Over the last few months, it is almost as though the air has changed. Once upon a time, I worked with victims of sexual and domestic violence. I also provided community trainings to other helping agencies. I’ve never felt the urgency or the desire to speak up for victims of sexual harassment, assault, and rape the way I do now. It’s difficult. It’s messy. It changes your relationships with the people in your life. It can take a toll on your faith in God, the Church, and in people. 

Over the holidays, we visited family. I was cleaning up a dinner mess one night when part of a discussion in the next room caught my attention. Someone made a comment about recent allegations in the entertainment industry and someone else concurred. I tried to stay out of it. I was going to be the lone dissenter. The only one willing to side with the victims. I knew it would not be a fruitful conversation. I managed to busy myself for a few minutes longer, but then I heard a tween speak up in agreement. I couldn’t stay silent. The urgency was overwhelming.
Those adults defending the reputations of men they’d never met wanted proof. They wanted evidence of intimacy crimes that often doesn’t exist. They wanted to be able to rely on the magic of rape kits (which didn’t always exist) to bring justice for all. It was easy enough to concede that maybe in some cases sexual assault or rape was a criminal offense, but the blame lays with the victims for not reporting. (Assuming those in authority cared.) As I tried to explain there are (perhaps seemingly trivial) behaviors that lead to us normalizing sexual violence (cat calling, harassment, etc.) the debate exploded. 

I gave examples of how I have normalized harassing behavior by glossing over it in my own life.  I told them how one of the first nights I was getting to know my now spouse I was faced with the decision to trust that he, a man I barely knew through a trusted friend, was more safe than the man following me around the party so he could repeatedly grab my ass. This wasn’t a good example I was told, because men get their asses grabbed also. 

I was asked for examples of harassment that are wrong but not necessarily illegal. Once again, my own experience came to mind quickly. 

I told my loved ones about the Thanksgiving night when I was home from college, catching up with one of my two male best friends. I was telling him happily about the guy I had just started seeing, and how I could not wait to get back to see him again. My closest and dearest friend, someone I had never once felt unsafe with and often ran to in times of crisis, took this as an opportunity to climb on top of me. No matter how hard I struggled, no matter how many times his lips met my “No.” “Stop.” he pressed on. 

My loved ones’ response? “Did you report it?” I could only ask “Report what?" I wasn’t raped. He didn’t need to take off my jeans or my sweater to fondle me. “Report it to who?” There is no evidence. Who would care?

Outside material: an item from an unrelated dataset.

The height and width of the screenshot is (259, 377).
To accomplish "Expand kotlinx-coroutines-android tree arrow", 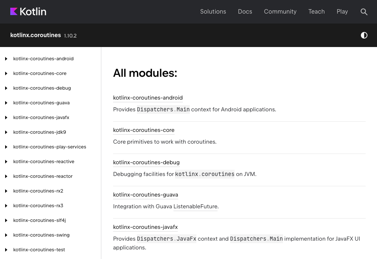I will click(6, 59).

“You should have told his mother.”

In this moment, I remembered why I would remind my clients to be sure the person they chose to disclose trauma to was a safe person. In this moment, I realized the last few months had unknowingly opened a wound I did not know was there. As I walked away, I heard the child say again, “Those women should have spoken up sooner.”

I sat in the downstairs room alone. I wondered if I had mentioned his mother did not speak English, would it matter? If I had told them I begged my dad to take me back to school early, would they see the hurt? If I had told them that I had called our other best friend once I was back at school to confide in him and that he told me he was sure it did not happen the way I had described it, would that help them to see my point? If I marched back up the stairs and explained how the worst twenty minutes of my life up to that point meant I lost both of my best friends, would they understand?

I stayed downstairs. One by one, my young children came down. One by one, I tucked them in, vowing to be the safe person in their lives. 


Speaking up hurts, but it is important work.